Trad. : Gérard Eizenberg pour La Paix Maintenant


Le premier ministre Ehoud Olmert aurait pu dire qu’il n’était pas au courant du canal secret qui a permis les conversations avec la Syrie, auxquelles Aron Liel et d’autres Israéliens ont participé. Peut-être, après tous, les fonctionnaires avaient-ils oublié de l’informer de ces rencontres avec le médiateur européen [[Yossi Beilin, lors d’une interview, a révélé le nom de ce médiateur. Il s’agit de Nicholas Lang, directeur du département Moyen-Orient au ministère suisse des affaires étrangères.]]. Cela arrive.

Il se pourrait aussi que les fonctionnaires du ministère des affaires étrangères aient pensé qu’il n’était pas nécessaire d’informer le cabinet du premier ministre des derniers développements de ces conversations. Ils savent que, de toute façon, Olmert ne peut pas parler aux Syriens à cause du veto imposé par le président Bush, ou qu’il ne souhaite pas se rapprocher du président syrien Assad à cause du veto du ministre des affaires stratégiques, Avigdor Lieberman.

Mais le premier ministre ne s’est pas contenté de dire : « Je n’étais pas au courant. »

Hier matin, Olmert savait déjà que tout cela n’avait aucun sens. Liel s’était parlé à lui-même, le représentant syrien avait rêvé et le médiateur européen n’avait jamais existé. Il semble qu’Olmert ait voulu assassiner cette initiative de paix, et vite. Il fallait le faire avant que ses partenaires travaillistes se réveillent du coma dans lequel les a plongés leurs primaires. Et s’il se révélait qu’il y avait malgré tout quelque chose là-dedans, peut-être que Tzipi Livni aurait fait un peu de bruit et aurait parlé de négociations. D’ailleurs, Meir Shitrit (ministre Kadima) a déjà dit qu’Israël devait parler avec la Syrie, et qu’il appréciait assez le document publié hier par Ha’aretz.

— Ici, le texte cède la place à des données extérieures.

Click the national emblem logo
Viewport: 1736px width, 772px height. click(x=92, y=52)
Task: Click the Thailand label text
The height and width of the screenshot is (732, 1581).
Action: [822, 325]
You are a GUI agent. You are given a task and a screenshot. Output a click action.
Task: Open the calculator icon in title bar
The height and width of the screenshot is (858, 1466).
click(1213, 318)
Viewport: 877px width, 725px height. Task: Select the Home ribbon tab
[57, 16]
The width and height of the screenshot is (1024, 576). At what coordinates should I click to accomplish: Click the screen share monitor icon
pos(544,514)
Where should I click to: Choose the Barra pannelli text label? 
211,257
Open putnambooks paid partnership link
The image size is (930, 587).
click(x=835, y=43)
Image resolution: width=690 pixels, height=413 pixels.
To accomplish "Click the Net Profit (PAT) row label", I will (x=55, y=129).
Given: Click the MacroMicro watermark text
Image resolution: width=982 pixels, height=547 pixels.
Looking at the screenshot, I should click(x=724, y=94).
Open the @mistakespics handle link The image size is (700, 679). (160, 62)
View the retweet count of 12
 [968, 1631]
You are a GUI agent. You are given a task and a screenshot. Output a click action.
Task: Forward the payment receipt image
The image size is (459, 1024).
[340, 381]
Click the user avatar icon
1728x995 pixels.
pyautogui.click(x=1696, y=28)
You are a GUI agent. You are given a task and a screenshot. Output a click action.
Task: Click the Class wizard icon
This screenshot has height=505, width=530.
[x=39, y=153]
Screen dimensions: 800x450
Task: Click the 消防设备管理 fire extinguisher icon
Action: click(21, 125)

Les visites du médiateur européen sont consignées, aussi bien au cabinet du premier ministre qu’au ministère des affaires étrangères. La seule chose qu’il reste à faire, c’est de décider de ce qui est le plus grave : que des fonctionnaires n’informent pas leurs supérieurs, ou que tout le monde se moque de l’opinion.

Dans le meilleur des cas, il y a eu dysfonctionnement de la communication entre professionnels. Dans le pire des cas, les politiques ont tourné le dos à un document important, et renoncé à une chance d’entamer des négociations officielles avec la Syrie sur la base d’accords officieux clés, qui n’auraient pas pu être obtenus sans l’aval de Damas au plus haut niveau.

Quand Jérusalem, au niveau officiel, fait de ces rencontres une plaisanterie, la Syrie ne pourra pas traîner derrière [[C’est fait! Damas a démenti de son côté tout contact, et déclaré que les informations publiées étaient totalement fausses.]]. Y a-t-il quelqu’un qui s’attend, quand Olmert affirme qu’il n’est pas concerné par ce document, à ce qu’Assad l’adopte et annonce qu’il a renoncé à son désir de tremper ses pieds dans le lac de Tibériade?

Il est habituel de penser que les dirigeants politiques israéliens tournent le dos à la Syrie pour ne pas fâcher les Américains, depuis que Bush a placé Assad dans l’Axe du Mal. Alors, comment espérer d’Olmert qu’il l’en sorte?

Mais le rôle clé joué par des citoyens américains Geoffrey Aronson et Ibrahim Suleiman dans les huit rencontres suscitent des doutes : Bush est-il la raison ou le prétexte du refus israélien de négocier? Le renseignement américain était au courant des visites des deux Américains, et si les décideurs de Washington avaient voulu les faire échouer, ils auraient su comment faire.

La seule manière de vérifier s’il ne s’agit que de « bavardage » ou bien d’une occasion manquée de faire la paix, c’est de mettre le document à l’épreuve. Sortons-le du placard et mettons-le sur la table des négociations.